#### Teks yang Ditampilkan

Kekuasaan dan kewenangan mengatur ASN di
pemerintah daerah diatur oleh pemerintah pusat. Pemda tidak bisa
otonom mengatur aparaturnya. Setiap pemda melaksanakan pengaturan administrasi aparatur pegawai
daerah sebagai pelaksana ketentuan pemerintah pusat.
Etika perpindahan jabatan aparatur bisa dilakukan
antarinstansi pemda, demikian juga pindah ke daerah lain dan ke pemerintah
pusat. Namun, karena alasan keterbatasan anggaran dan formasi, perpindahan
kepegawaian masih banyak soal.
Maka, di pemerintah pusat ada organisasi Badan Kepegawaian
Negara (BKN) seperti OPM di AS yang mengatur aparatur personel federal, dan
pemda ada unit organisasi biro atau bagian kepegawaian daerah. Walaupun BKN
berada di pemerintah pusat, di setiap daerah terdapat juga instansi atau
kantor.

########

Salin tanpa perubahan bagian teks tentang pengaturan aparatur di pemerintah daerah di atas, mulai dari "Etika perpindahan jabatan" dan berakhir pada "masih banyak soal.".

#### Data yang Diberikan

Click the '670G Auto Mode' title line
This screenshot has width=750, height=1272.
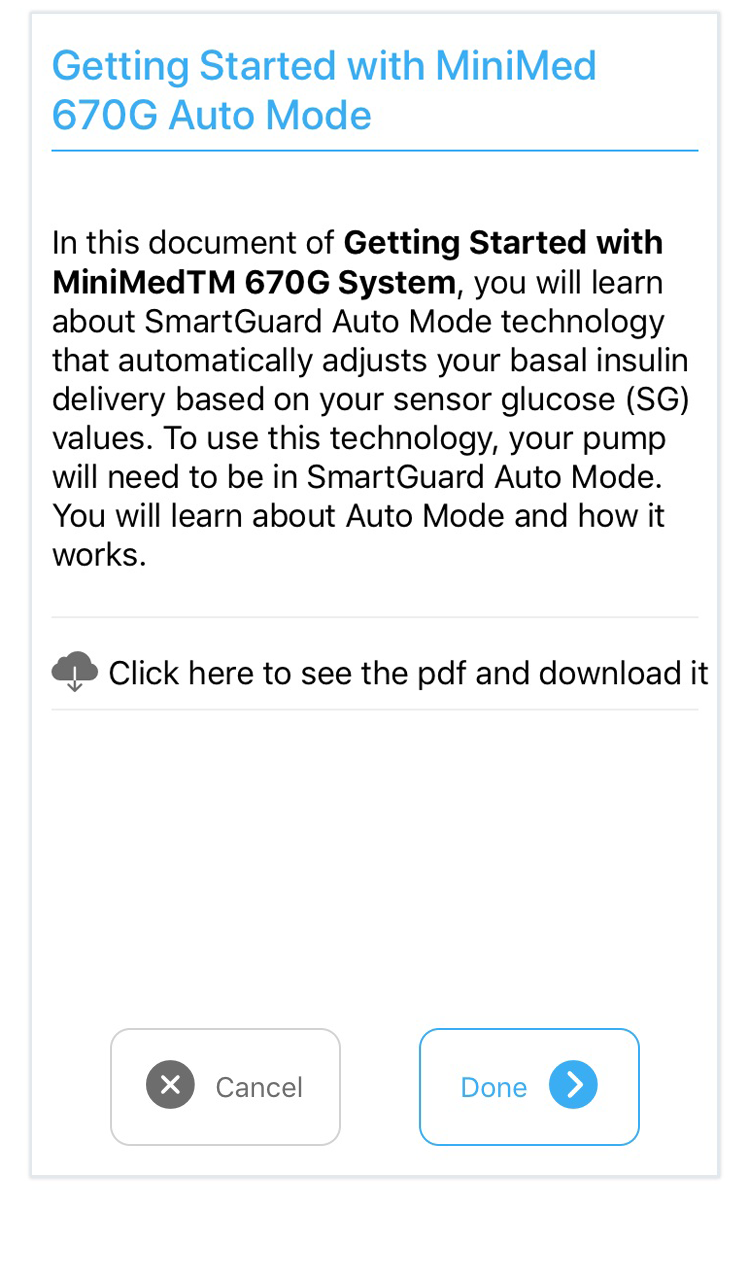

########

## [Penyelesaian Soal]
Etika perpindahan jabatan aparatur bisa dilakukan
antarinstansi pemda, demikian juga pindah ke daerah lain dan ke pemerintah
pusat. Namun, karena alasan keterbatasan anggaran dan formasi, perpindahan
kepegawaian masih banyak soal.